Uber sells self-driving unit to startup competitor
Uber on Monday announced it is selling its self-driving unit to an autonomous vehicles startup and investing $400 million in the company.
Aurora, which is acquiring Uber’s Advanced Technologies Group (ATG), said it’s planning to first focus on trucking, rather than a self-driving taxi in line with Uber’s ride-hailing service.
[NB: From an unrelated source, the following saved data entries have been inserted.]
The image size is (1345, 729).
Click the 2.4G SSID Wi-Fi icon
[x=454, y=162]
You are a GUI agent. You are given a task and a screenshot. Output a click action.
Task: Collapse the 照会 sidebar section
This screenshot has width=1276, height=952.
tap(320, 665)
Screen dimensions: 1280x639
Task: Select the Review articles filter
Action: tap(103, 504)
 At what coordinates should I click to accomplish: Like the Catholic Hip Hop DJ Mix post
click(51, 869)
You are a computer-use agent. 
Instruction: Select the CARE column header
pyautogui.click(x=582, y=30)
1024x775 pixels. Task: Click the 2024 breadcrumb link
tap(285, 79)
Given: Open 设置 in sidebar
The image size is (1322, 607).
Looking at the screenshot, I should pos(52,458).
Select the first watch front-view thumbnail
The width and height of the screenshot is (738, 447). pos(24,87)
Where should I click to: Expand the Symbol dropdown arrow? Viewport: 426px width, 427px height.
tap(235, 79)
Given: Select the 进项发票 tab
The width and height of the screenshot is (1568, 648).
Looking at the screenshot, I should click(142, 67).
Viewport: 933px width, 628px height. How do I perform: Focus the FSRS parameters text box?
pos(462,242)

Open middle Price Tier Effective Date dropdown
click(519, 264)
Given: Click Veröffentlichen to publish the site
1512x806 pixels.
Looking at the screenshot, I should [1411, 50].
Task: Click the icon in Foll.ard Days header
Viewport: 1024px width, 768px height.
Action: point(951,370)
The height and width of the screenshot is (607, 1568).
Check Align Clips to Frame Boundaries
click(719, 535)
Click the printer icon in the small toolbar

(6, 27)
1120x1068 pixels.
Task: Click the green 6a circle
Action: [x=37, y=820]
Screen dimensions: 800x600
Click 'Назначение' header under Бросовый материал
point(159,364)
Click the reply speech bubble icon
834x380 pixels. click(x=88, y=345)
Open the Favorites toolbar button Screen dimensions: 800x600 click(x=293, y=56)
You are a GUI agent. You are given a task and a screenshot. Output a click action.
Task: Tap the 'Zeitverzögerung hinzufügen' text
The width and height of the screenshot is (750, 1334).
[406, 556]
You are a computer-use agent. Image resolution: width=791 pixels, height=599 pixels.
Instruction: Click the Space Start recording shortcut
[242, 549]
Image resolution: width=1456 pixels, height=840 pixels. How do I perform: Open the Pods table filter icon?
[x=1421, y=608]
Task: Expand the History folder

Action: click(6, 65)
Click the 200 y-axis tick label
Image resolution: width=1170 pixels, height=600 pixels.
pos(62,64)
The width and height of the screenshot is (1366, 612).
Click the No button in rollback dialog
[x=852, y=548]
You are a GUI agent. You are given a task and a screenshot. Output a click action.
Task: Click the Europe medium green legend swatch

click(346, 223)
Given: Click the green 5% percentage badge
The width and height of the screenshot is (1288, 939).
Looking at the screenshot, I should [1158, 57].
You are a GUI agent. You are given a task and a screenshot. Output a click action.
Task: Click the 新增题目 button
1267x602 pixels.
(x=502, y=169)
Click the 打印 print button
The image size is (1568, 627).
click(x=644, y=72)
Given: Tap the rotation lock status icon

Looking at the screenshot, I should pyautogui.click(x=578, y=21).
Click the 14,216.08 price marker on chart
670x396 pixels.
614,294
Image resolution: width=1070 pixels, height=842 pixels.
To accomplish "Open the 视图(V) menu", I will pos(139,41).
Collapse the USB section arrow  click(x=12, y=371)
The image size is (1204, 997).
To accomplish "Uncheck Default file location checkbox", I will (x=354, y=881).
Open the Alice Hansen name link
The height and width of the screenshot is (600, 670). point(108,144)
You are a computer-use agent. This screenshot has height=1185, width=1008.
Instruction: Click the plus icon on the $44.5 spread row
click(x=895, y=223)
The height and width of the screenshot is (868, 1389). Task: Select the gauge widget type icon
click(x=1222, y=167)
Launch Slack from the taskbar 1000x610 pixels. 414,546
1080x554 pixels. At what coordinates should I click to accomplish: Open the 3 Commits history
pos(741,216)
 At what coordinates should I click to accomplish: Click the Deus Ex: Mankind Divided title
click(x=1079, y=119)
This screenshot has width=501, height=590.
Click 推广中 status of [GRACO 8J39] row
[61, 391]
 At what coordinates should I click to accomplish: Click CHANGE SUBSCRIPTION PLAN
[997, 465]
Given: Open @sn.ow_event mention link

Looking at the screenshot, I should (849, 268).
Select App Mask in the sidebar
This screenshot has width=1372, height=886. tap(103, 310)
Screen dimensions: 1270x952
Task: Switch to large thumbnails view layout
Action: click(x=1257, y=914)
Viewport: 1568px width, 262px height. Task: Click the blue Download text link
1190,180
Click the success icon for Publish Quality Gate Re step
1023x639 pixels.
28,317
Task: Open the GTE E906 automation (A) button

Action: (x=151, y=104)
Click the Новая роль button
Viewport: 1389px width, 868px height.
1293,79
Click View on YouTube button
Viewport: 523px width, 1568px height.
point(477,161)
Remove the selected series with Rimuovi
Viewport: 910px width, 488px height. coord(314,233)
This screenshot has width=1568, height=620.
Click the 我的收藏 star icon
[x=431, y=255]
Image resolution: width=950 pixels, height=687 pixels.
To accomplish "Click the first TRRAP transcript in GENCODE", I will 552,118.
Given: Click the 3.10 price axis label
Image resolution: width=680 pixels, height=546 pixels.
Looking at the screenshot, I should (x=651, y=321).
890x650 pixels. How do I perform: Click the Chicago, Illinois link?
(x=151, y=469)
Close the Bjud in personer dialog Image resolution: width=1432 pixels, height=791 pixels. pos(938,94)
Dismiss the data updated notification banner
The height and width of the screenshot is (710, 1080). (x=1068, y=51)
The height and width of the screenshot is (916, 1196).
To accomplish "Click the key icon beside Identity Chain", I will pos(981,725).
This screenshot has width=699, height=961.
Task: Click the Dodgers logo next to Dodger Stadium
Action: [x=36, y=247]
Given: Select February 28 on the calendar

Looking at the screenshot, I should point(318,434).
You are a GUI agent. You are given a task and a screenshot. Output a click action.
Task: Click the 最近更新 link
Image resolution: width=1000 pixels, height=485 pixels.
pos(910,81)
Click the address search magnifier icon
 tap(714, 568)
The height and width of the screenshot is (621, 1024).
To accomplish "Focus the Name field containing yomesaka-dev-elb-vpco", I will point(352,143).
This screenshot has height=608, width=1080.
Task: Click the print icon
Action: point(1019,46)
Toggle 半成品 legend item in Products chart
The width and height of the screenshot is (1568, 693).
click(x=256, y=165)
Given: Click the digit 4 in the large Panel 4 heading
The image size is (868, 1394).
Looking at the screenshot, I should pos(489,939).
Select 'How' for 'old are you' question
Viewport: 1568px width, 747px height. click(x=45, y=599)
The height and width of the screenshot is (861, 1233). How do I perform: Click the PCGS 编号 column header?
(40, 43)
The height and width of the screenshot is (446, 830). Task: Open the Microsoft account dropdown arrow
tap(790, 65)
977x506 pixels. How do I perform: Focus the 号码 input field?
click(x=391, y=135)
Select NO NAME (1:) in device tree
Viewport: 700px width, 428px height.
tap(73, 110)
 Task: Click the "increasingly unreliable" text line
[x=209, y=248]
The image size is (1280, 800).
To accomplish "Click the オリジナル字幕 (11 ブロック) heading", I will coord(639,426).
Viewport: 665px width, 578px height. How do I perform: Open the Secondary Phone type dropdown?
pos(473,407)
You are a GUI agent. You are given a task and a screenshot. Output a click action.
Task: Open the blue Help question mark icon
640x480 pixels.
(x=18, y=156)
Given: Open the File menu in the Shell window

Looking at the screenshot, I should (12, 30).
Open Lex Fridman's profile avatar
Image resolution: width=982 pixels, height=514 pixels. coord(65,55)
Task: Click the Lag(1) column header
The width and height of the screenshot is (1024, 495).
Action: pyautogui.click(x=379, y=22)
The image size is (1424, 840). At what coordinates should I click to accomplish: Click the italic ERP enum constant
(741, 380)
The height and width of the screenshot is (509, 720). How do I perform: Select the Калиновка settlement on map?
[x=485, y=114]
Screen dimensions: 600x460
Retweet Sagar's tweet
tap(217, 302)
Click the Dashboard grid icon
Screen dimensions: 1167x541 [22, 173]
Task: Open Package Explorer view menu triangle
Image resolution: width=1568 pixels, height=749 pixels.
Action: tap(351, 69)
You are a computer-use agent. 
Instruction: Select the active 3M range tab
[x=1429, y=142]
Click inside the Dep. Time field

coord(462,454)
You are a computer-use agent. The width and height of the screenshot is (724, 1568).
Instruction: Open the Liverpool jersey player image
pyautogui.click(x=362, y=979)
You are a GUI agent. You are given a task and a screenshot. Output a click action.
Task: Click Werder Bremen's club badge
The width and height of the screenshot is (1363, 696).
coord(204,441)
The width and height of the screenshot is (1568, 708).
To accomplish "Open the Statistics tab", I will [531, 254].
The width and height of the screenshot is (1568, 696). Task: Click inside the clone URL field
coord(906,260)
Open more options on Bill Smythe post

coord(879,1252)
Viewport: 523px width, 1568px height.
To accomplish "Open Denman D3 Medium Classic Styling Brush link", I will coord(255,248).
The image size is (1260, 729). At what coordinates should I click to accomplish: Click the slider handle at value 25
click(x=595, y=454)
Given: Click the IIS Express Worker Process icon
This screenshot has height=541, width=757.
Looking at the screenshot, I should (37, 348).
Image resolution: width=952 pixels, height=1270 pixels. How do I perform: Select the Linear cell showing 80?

But the company added it is in a “unique position” to be a leading player in passenger mobility based on the deal with Uber.
“By adding the people and technology of Uber’s Advanced Technologies Group to the incredible group we’ve already assembled at Aurora, we’re shifting the landscape of the automated vehicle space,” Chris Urmson, co-founder and CEO of Aurora, said in a statement. “With the addition of ATG, Aurora will have an incredibly strong team and technology, a clear path to several markets, and the resources to deliver.”
Uber CEO Dara Khosrowshahi said in a statement he is looking forward to bringing Aurora’s products to the Uber network “in the years ahead.”
Khosrowshahi will also join Aurora’s board of directors.
The companies did not disclose the financial components of the deal, which was valued at $4 billion, according to people familiar with the matter cited by Reuters.
Aurora, a California-based startup, was founded in 2017. It’s tested vehicles in the San Francisco Bay Area, Pittsburgh and Dallas.
Tech Crunch reported last month that Uber was in talks to sell its self-driving unit to Aurora.
Uber launched the self-driving car initiative in 2015 with Carnegie Mellon University. The company’s autonomous vehicle initiative was dealt a series of setbacks in the ensuing years.
Anthony Levandowski, a former Google engineer who went on to work for Uber’s self-driving car initiative, was charged last year with stealing trade secrets. Levandowski worked as the lead of Google’s Light Detecting and Ranging engineering team from 2009 to 2016 and was part of the tech giant’s push to develop self-driving car technology.
He was later hired to lead Uber’s self-driving car efforts. Uber fired him in 2016 after charges were brought against him. In August he was sentenced to 18 months in prison.
In 2018, Uber suspended its self-driving car testing after one of its cars struck and killed a pedestrian in Arizona. The autonomous vehicles were back on the road in Pittsburgh less than a year after, but reportedly in a scaled-down format.
The announcement of the sale comes as Uber has faced financial strain amid the coronavirus pandemic. The company said in August that its second-quarter revenue dropped 29 percent compared to the same period a year earlier.
Uber has recently expanded to strengthen other revenue streams. The company completed its $2.65 billion acquisition of delivery platform Postmates earlier this month, adding to Uber’s food delivery services.